SECURITIES AND EXCHANGE COMMISSION
Washington, D.C. 20549
FORM 8-K
CURRENT REPORT
Pursuant to Section 13 or 15(d)
of the Securities Exchange Act of 1934
Date of Report (Date of earliest event reported): June 12, 2007
CONTINENTAL FUELS, INC.
(Exact Name of Registrant as Specified in Charter)
Nevada | 33-33042 | 22-3161629 |
(State of Incorporation) | (Commission File No.) | (I.R.S. Employer |
Identification Number) |
9901 IH 10 West, Suite 800
San Antonio, Texas 78230
(210) 558-2800
Section 1. Registrant’s Business and Operations.
Item 1.01 Entry into a Material Definitive Contract
Receivables Purchase Agreement with Gulf Coast Bank and Trust Company
On June 12, 2007 (the Closing Date”), Continental Fuels Inc. ("CFUL" or the “Registrant”), a Nevada corporation and a majority owned subsidiary of Universal Property Development and Acquisition Corporation, entered into a Receivables Purchase Agreement with Gulf Coast Bank and Trust Company (the “RPA”). Pursuant to the terms and conditions of the RPA, the Registrant agreed to sell to Gulf Coast Bank and Trust Company (“GCBTC”), and GCBTC agreed to purchase, such of the Registrant’s receivables as are from time to time added to the Schedule of Accounts to the RPA or which are otherwise offered for sale to GCBTC by the Registrant. Any capitalized terms not defined herein shall have the meaning given to them in the RPA.
Under the terms of the RPA, GCBTC shall make an Initial Payment to the Registrant upon the purchase of a receivable of 75% of the face amount of that receivable. Thereafter, GCBTC shall make a Residual Payment to the Registrant of the amount collected on the factored receivable minus the amount of the Initial Payment and all discounts, fees and charges. GCBTC shall charge a Fixed Discount Percentage for each factored receivable based on the number of days in the period between the payment of the Initial Payment by GCBTC to the Registrant and the date of the payment of the receivable. If such period is 30 days or less, the Fixed Discount Percentage shall equal 1.65% of the face amount of the factored receivable. If such period is greater than 30 days, the Fixed Discount Percentage shall equal 1.65% of the face amount of the factored receivable plus an additional .06% of such amount for each day that the receivable remains unpaid.

**Data shown**
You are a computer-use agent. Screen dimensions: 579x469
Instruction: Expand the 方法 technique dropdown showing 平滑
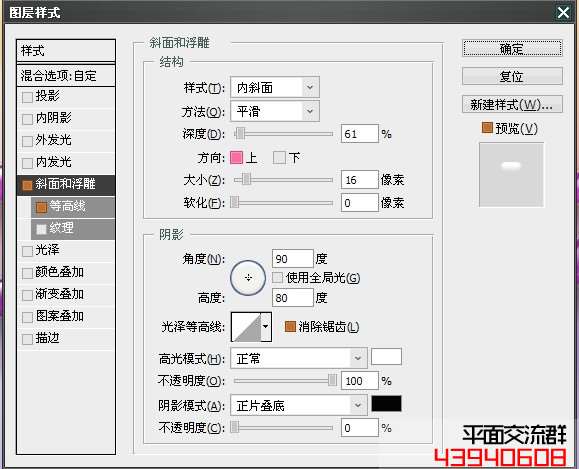tap(275, 111)
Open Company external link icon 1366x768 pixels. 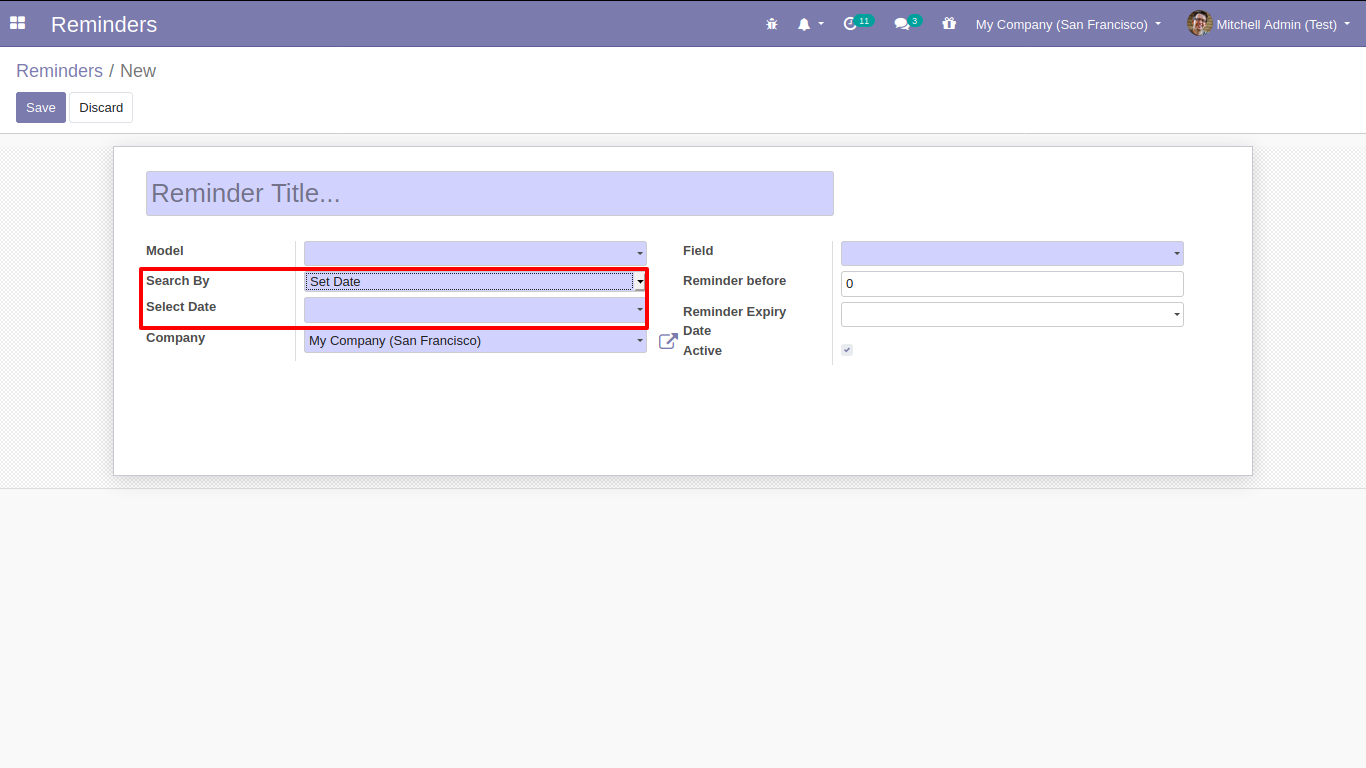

**Stated goal 1**
Duplicate the section of the Form 8-K filing that opens with the words containing "of the Securities" and closes with "Business and Operations.".
**Stated goal 2**
Pick up the Form 8-K filing after its last sentence and keep writing it.
The material above comes from a source separate from the Form 8-K filing.

**Task answer 1**
of the Securities Exchange Act of 1934
Date of Report (Date of earliest event reported): June 12, 2007
CONTINENTAL FUELS, INC.
(Exact Name of Registrant as Specified in Charter)
Nevada | 33-33042 | 22-3161629 |
(State of Incorporation) | (Commission File No.) | (I.R.S. Employer |
Identification Number) |
9901 IH 10 West, Suite 800
San Antonio, Texas 78230
(210) 558-2800
Section 1. Registrant’s Business and Operations.

**Task answer 2**
GCBTC has the right to refuse to purchase any receivables presented for purchase by the Registrant. The aggregate value of the receivables that GCBTC has committed to purchase under the terms of the RPA is limited to $2,500,000.
The aggregate value of the Obligations under the RPA is securitized by a continuing first priority security interest in the Collateral granted by the Registrant in favor of GCBTC. Such collateral consists of, but is not limited to, the accounts, chattel paper, investment property, general intangibles, deposit accounts, equipment and inventory of the Registrant. In connection with the execution of the RPA by the Registrant, Timothy Brink, the Chief Executive Officer of the Registrant, executed a personal guarantee in favor of GCBTC to guarantee the prompt payment, performance and satisfaction of the Registrant’s obligations under the terms of the RPA.
The foregoing description of the RPA, related documents, and the transactions contemplated thereby, is a summary of terms, is not intended to be complete and is qualified in its entirety by the complete text of those agreements, copies of which are attached hereto as Exhibits 10.1 and 10.2 to this Report.
Section 9. Financial Statement and Exhibits.
(c) Exhibits.
The following Exhibits are hereby filed as part of this Current Report on Form 8-K:
Exhibit | Description |
10.1 | Receivables Purchase Agreement by and between Continental Fuels, Inc. and Gulf Coast Bank and Trust Company, dated as of June 12, 2007. |
10.2 | RPA Guaranty agreement dated June 12, 2007 executed by Mr. Timothy Brink in favor of Gulf Coast Bank and Trust Company. |
99.1 | Press Release dated June 11, 2007 |
SIGNATURES
Pursuant to the requirements of the Securities Exchange Act of 1934, Continental Fuels, Inc. has duly caused this report to be signed on its behalf by the undersigned hereunto duly authorized.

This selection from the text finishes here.